*Exercise*
Transcribe every entry exactly, leaving out any pictures.
****
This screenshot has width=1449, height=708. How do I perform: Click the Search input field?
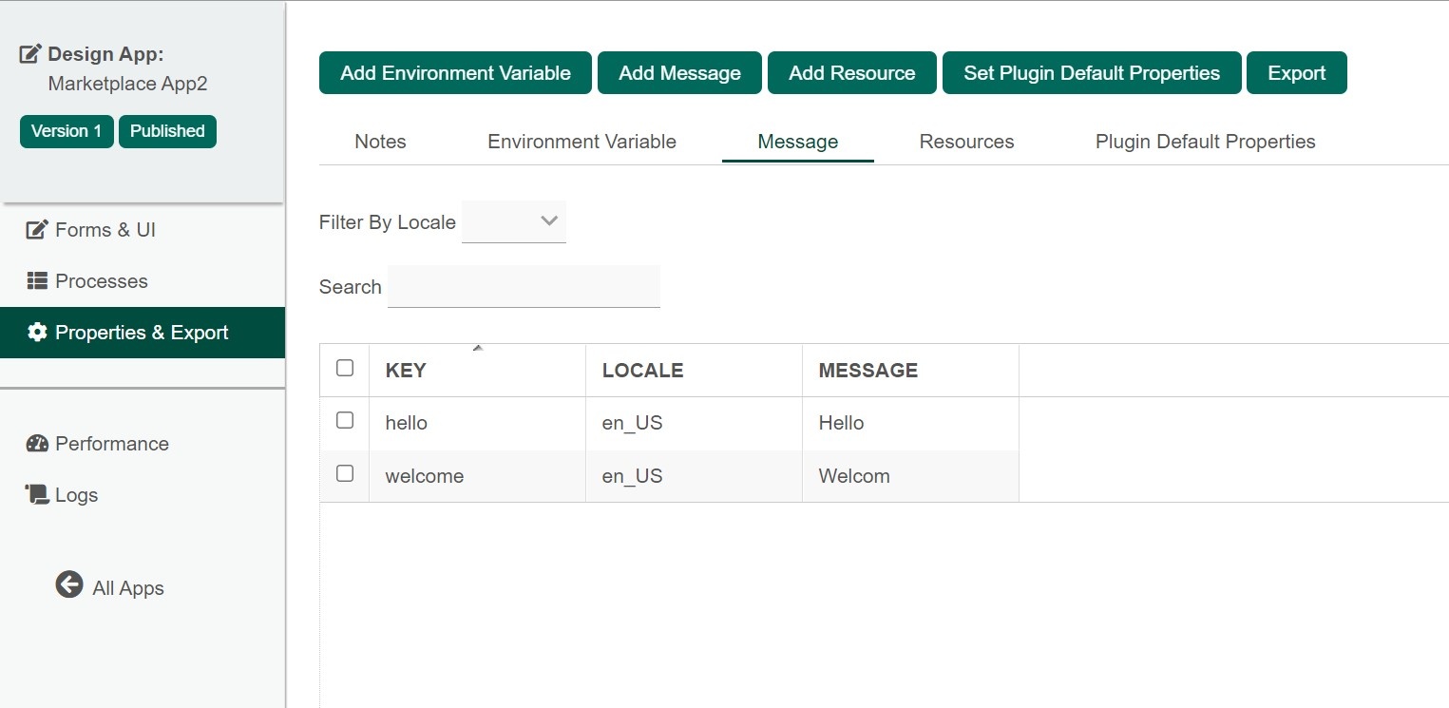(x=524, y=287)
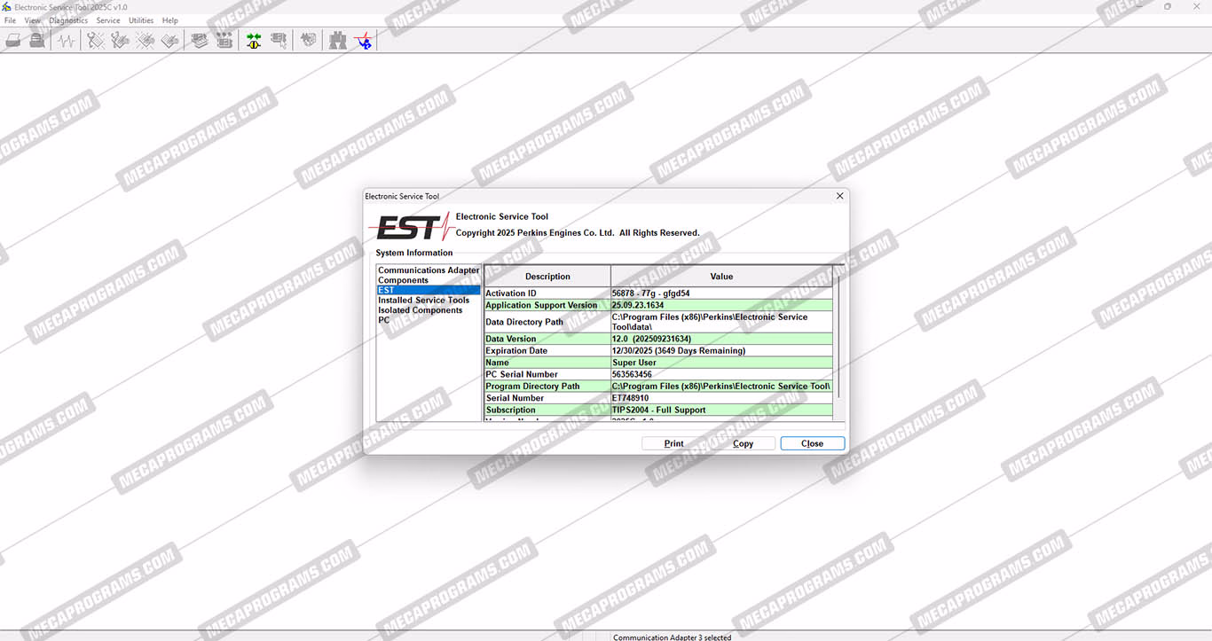The height and width of the screenshot is (641, 1212).
Task: Click the table's vertical scrollbar
Action: tap(838, 346)
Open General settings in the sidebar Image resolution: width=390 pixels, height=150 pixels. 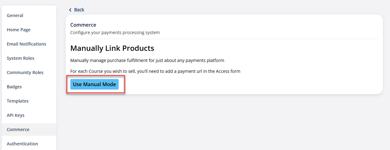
****
*Output of the exercise*
This screenshot has width=1449, height=708. How do I perform: Click the Search input field?
(x=524, y=287)
The height and width of the screenshot is (641, 1212).
Task: Click the table's vertical scrollbar
Action: tap(838, 346)
Open General settings in the sidebar Image resolution: width=390 pixels, height=150 pixels. 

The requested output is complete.